“24 Haziran Seçimleri Üzerinden Dün ve Yarın” yazısıyla dün 2015-2018 dönemi seçim sonuçlarından AKP’ye bakmıştık. Şimdi, içinde bulunulan siyasi konumun köklerini ve geleceği kavrayabilmek için, yeni bir başlıkla aynı konuya devam …
Toplumsal değişime ve olaylara referans olarak sık sık bir kurbağa testinden söz edilir. Sıcak suya atılan kurbağanın tek sıçrayışla haşlanmaktan kurtuluşu, ya da kurbağanın yavaş yavaş ısınan suda kaynayarak ölüşü, öyküsü gibi.

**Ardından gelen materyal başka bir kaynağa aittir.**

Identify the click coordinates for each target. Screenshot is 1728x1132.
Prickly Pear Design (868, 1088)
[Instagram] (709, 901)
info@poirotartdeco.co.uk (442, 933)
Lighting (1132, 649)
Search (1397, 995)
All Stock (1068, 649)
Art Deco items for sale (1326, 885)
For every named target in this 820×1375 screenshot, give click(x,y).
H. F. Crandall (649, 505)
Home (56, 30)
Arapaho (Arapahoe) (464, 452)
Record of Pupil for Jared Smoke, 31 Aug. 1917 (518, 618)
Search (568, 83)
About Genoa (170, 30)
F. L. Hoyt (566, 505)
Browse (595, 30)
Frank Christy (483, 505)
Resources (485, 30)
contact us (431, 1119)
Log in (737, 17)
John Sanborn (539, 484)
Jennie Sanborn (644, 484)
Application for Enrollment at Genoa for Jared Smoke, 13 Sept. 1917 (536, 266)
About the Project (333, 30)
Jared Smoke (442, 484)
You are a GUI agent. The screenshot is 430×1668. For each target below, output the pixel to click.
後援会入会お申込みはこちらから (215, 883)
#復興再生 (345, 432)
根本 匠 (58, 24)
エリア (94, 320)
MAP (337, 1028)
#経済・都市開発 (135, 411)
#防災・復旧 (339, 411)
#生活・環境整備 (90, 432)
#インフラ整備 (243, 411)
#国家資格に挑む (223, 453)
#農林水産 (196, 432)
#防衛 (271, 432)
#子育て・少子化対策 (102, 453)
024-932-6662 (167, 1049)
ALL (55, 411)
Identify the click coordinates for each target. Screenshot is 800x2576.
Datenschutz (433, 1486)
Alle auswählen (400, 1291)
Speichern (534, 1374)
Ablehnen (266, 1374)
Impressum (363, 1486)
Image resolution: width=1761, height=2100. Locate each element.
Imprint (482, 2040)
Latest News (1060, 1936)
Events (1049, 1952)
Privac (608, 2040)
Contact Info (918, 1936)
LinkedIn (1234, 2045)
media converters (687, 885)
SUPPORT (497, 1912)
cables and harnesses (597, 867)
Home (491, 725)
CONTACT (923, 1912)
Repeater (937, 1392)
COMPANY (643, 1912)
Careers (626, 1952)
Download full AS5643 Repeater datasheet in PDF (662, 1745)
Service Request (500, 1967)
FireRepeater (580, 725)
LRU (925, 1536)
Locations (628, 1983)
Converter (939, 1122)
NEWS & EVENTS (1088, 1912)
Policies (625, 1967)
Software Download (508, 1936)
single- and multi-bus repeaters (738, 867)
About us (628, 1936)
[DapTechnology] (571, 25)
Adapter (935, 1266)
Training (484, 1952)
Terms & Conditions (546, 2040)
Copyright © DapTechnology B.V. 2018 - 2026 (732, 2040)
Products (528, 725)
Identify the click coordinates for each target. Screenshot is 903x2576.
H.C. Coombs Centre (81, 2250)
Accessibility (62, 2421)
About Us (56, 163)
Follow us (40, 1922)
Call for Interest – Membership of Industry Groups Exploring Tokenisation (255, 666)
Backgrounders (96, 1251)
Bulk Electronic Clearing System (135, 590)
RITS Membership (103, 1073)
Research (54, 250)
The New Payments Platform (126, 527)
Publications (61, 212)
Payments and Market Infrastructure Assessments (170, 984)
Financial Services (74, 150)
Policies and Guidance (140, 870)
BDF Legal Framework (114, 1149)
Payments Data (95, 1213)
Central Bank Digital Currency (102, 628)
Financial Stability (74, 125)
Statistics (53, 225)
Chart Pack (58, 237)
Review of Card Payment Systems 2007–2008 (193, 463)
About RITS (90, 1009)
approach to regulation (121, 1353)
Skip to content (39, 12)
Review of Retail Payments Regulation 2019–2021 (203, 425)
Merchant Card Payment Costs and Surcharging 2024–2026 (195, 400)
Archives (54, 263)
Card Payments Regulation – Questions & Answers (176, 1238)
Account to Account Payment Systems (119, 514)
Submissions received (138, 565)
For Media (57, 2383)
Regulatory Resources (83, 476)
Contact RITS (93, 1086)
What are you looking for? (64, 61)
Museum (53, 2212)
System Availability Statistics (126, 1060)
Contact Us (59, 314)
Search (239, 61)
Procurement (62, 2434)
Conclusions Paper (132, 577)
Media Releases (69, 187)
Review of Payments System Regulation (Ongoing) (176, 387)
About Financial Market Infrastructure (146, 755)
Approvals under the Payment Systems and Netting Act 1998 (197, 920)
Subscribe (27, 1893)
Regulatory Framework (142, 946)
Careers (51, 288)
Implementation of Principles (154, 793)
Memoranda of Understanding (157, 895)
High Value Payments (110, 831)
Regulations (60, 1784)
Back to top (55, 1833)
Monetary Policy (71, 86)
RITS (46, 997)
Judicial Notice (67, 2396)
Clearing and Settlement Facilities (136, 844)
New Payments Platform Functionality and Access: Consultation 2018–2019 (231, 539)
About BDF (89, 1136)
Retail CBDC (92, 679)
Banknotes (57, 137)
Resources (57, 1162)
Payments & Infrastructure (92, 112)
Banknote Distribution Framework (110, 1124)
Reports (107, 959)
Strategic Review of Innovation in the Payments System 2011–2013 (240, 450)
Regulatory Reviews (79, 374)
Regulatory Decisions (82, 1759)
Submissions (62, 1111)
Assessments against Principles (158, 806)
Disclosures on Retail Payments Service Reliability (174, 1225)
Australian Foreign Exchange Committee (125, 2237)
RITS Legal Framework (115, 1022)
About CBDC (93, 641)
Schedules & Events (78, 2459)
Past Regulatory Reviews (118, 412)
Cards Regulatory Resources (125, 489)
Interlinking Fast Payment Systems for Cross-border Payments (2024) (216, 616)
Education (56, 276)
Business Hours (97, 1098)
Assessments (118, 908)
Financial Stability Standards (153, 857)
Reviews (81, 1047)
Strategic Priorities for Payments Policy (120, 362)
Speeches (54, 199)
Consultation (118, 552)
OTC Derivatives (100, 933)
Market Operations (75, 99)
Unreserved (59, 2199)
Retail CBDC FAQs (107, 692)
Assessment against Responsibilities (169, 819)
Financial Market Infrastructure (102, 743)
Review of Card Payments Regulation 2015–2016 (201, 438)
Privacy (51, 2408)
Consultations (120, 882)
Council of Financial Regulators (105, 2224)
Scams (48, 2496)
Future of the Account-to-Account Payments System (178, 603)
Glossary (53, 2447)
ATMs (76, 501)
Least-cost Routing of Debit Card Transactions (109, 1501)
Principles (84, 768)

Yazıya bir alıntıyla başlayım.
“Türkiye’de çok partili siyasal yaşamın başlangıcı, 1945 yılı olarak kabul edilir. … 1945’ten bu yana yapılmış genel milletvekili seçimlerine katılmış ..’siyasi parti blokları’ … seçimlerde .. esas olarak iki seçenekle karşı karşıyadırlar. Ya CHP ya da DP. Bu iki parti arasında yapılan tercih, herhangi iki parti arasında yapılan sıradan, basit bir tercih değildi. CHP’nin aldığı oylar, kökleri Tanzimat’a kadar uzanan batılılaşma hareketlerine; İttihat ve Terakki partisinin temsil ettiği geleneklere; tek parti döneminin Kemalizmine, laisizmine ve devletçiliğine; mevcut devleti kuran o günkü egemen siyasi güce; vb., verilen oylardı. DP’nin aldığı oylar ise, o günkü CHP’nin temsil ettiği ne varsa bunların şu ya da bu yönüne şu ya da bu oranda karşı çıkan, şeriatçılardan liberallere kadar uzanan çok geniş bir muhalefet yelpazesine verilen oylardı (koyulaştırma ve alt çizimlerini ben yaptım). …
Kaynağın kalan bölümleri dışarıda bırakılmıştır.